Records to process →
━━━━━━━━

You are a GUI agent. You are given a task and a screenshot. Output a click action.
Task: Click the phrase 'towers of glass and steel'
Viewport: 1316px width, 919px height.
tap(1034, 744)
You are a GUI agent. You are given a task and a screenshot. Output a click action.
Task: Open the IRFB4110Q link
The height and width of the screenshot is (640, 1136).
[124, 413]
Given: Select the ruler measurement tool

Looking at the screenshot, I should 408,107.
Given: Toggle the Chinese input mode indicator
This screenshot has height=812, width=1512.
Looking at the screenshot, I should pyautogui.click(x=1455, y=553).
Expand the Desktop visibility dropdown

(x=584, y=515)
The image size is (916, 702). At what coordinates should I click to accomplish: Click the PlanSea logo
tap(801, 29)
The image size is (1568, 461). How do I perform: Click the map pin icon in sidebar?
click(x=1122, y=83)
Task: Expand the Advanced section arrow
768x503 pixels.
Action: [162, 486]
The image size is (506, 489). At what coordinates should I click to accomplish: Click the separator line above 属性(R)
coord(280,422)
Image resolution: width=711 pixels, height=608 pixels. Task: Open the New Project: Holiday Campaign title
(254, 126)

━━━━━━━━

Work to complete → Retype the data exactly.

The completed task →
You are a GUI agent. You are given a task and a screenshot. Output a click action.
Task: Click the phrase 'towers of glass and steel'
Viewport: 1316px width, 919px height.
tap(1034, 744)
You are a GUI agent. You are given a task and a screenshot. Output a click action.
Task: Open the IRFB4110Q link
The height and width of the screenshot is (640, 1136).
[124, 413]
Given: Select the ruler measurement tool

Looking at the screenshot, I should 408,107.
Given: Toggle the Chinese input mode indicator
This screenshot has height=812, width=1512.
Looking at the screenshot, I should pyautogui.click(x=1455, y=553).
Expand the Desktop visibility dropdown

(x=584, y=515)
The image size is (916, 702). At what coordinates should I click to accomplish: Click the PlanSea logo
tap(801, 29)
The image size is (1568, 461). How do I perform: Click the map pin icon in sidebar?
click(x=1122, y=83)
Task: Expand the Advanced section arrow
768x503 pixels.
Action: [162, 486]
The image size is (506, 489). At what coordinates should I click to accomplish: Click the separator line above 属性(R)
coord(280,422)
Image resolution: width=711 pixels, height=608 pixels. Task: Open the New Project: Holiday Campaign title
(254, 126)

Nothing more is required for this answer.